Saturday, November 21, 2009
Wednesday, November 11, 2009
I was disappointed this morning to hear a portion of President Obama's speech at Ft. Hood, in which he condemned the "twisted motive" behind the mass murder there. He made very clear that he assumed this motive was religious. This was extremely premature in my view.
The only evidence I've seen for this assumption is that the alleged shooter was in contact with a fundamentalist cleric, but authorities who looked at this earlier were satisfied that it was consistent with his official functions. Just on its face, it's perfectly comprehensible that someone charged with treating the victims of violence carried out in the name of a religious ideology would seek to understand the perpetrators' possible motivation -- especially if he's a psychiatrist.

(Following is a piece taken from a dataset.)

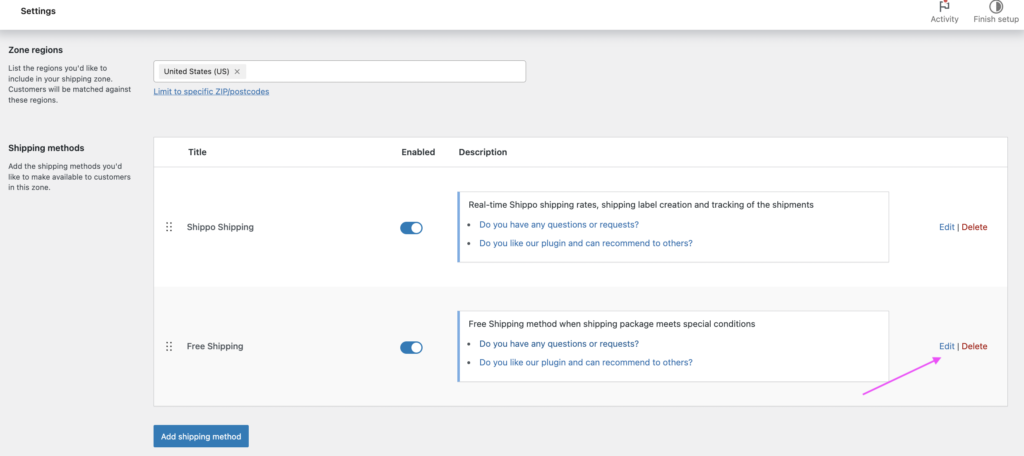Disable the Shippo Shipping toggle
Viewport: 1024px width, 456px height.
[411, 228]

One might consider his actions fully explicable in terms of the "pincer action" of two factors not normally found together: on the one hand, he was repeatedly exposed to the psychic pain of those who'd seen combat in the especially stressful context of occupations resisted by largely native insurgencies. On the other, he couldn't share this burden with fellow soldiers, because of the perception that they saw him only as a Muslim and not as a comrade. This may have led to unbearable feelings of isolation and frustration, and ultimately resentment and anger toward a community whose emotional burden he was obliged to share, but to whom he couldn't himself turn to help him bear it. Given his reported dread of pending deployment, it may also be that in the back of his head was the thought that acting out his rage would prevent that deployment, and that court-martial here was preferable to combat there.

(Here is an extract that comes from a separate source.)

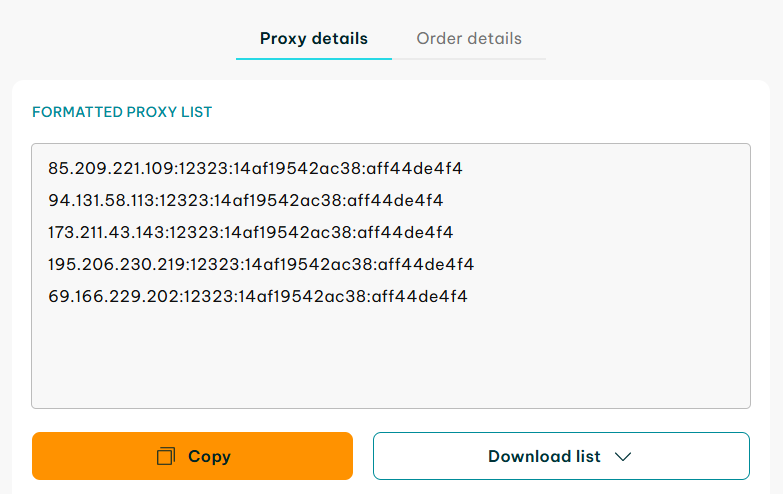Image resolution: width=783 pixels, height=494 pixels.
Task: Click the copy icon on the orange button
Action: 166,456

Of course this is speculation -- and I've appropriately labeled it as such. What is not appropriate is to assume that we can do any more than speculate about the motivation at this point. Unfortunately, that is what President Obama did in his speech.
Posted by stripey7 at 8:34 PM
I know better than to expect Dan Savage to be consistently bland and uncontroversial. Nonetheless, his response last week to A Caring Loving Uncle went decidedly overboard. Given my own past experience with sexual intimidation, I had to respond:
Dan, I must strongly object to part of your advice to ACLU. I don't think it is ever beneficial to threaten physical violence other than as self-defense against same. Further, such a threat will surely make it less likely that the 14-year-old will trust ACLU, regardless of any promise of confidentiality he may have made.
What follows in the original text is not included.